Overall survival was improved in patients with metastatic pancreatic cancer through an innovative immunotherapy strategy in a multicenter study to be reported at the 2014 Gastrointestinal Cancers Symposium(Abstract 177). The results were announced at a press briefing prior to the meeting.
“This is the first time a randomized study has shown that immunotherapy is effective in pancreatic cancer,” said Dung T. Le, MD, Assistant Professor of Medicine at theSidney Kimmel Comprehensive Cancer Center, Baltimore. “This is just a first step, and we believe we’ll be able to take this approach further.”
How the Treatment Works
The novel treatment, which may be better tolerated than standard chemotherapy, involves two different anticancer vaccines: GVAX Pancreas followed by CRS-207. GVAX is composed of pancreatic cancer cells that have been genetically modified to secrete granulocyte-macrophage colony-stimulating factor (GM-CSF, Leukine), which stimulates the immune system. GVAX is given with low-dose cyclophosphamide to inhibit regulatory T cells, which are immunosuppressive, and boost the vaccine’s efficacy. The second vaccine, CRS-207, is live-attenuated Listeria monocytogenes (Lm) that has been genetically modified to be safe for human use while retaining its ability to stimulate an immune response against the protein mesothelin on pancreatic tumor cells.
The combination essentially trains the body to recognize and attack pancreatic tumors. In mouse tumor models, Lm/GVAX vaccines are synergistic, and in a phase I study of CRS-207, patients with pancreatic ductal adenocarcinoma who had received prior GVAX lived more than 15 months, Dr. Le explained.
Study Details
The study randomly enrolled 90 patients with pancreatic adenocarcinoma patients in whom prior chemotherapy had failed (half had prior treatment) or who refused chemotherapy. Patients were randomly assigned 2:1 to two doses of GVAX followed by four doses of CRS-207, or to six doses of GVAX alone, every 3 weeks. Courses could be repeated. The primary endpoint was overall survival.
At a planned interim analysis, and at a median follow-up of 7.8 months, median overall survival was 6.1 months with the combination vs 3.9 months with GVAX alone, a 41% reduction in risk with the combination immunotherapy (P = .03).
“One-year probability was doubled, to 24% in the GVAX/CRS-207 arm from 12% in the GVAX arm,” Dr. Le said.
The greatest differences were observed in patients who received at least two doses of GVAX and at least one dose of CRS-207, and in those who had received at least two prior treatment regimens, she said.
In the per-protocol analysis of patients who received at least three doses (one of which was CRS-207), median overall survival was 9.7 months with the combination vs 4.6 months with GVAX alone, a 47% reduction in risk (P = .03). .
“The interim analysis met the early stopping rule for efficacy,” Dr.
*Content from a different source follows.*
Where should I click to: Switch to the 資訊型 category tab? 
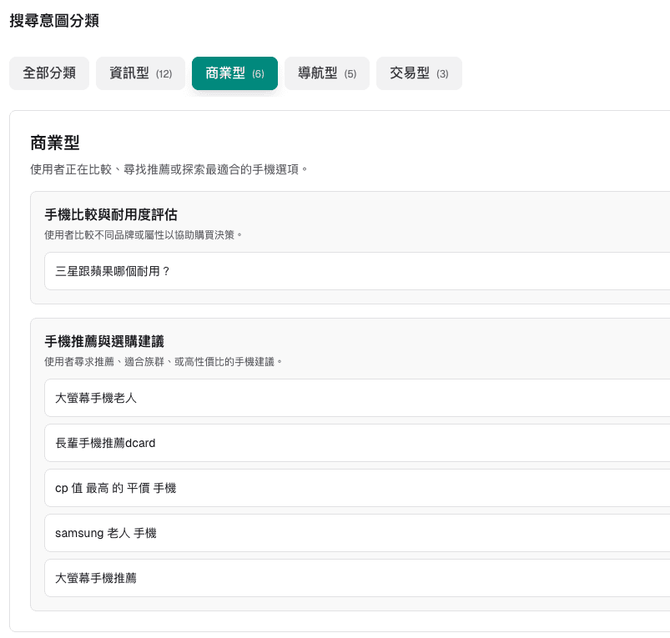click(140, 73)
Le said, “and patients on the GVAX arm were rolled over to the combination treatment arm.”
The vaccines appeared to be safe and well tolerated.
A three-arm study is underway to evaluate the combination compared to CRS-207 alone and to chemotherapy.
Smitha Krishnamurthi, MD, Associate Professor of Medicine at University Hospitals of Case Medical Center and Case Western Reserve University, who moderated the press briefing, commented, “This is exciting research in a poor-prognosis cancer. And this is the first randomized study of immune therapy in metastatic pancreatic cancer, showing an improvement in survival. With one dose of CRS-207, we saw a doubling in overall survival, and this was accomplished without the side effects of chemotherapy.”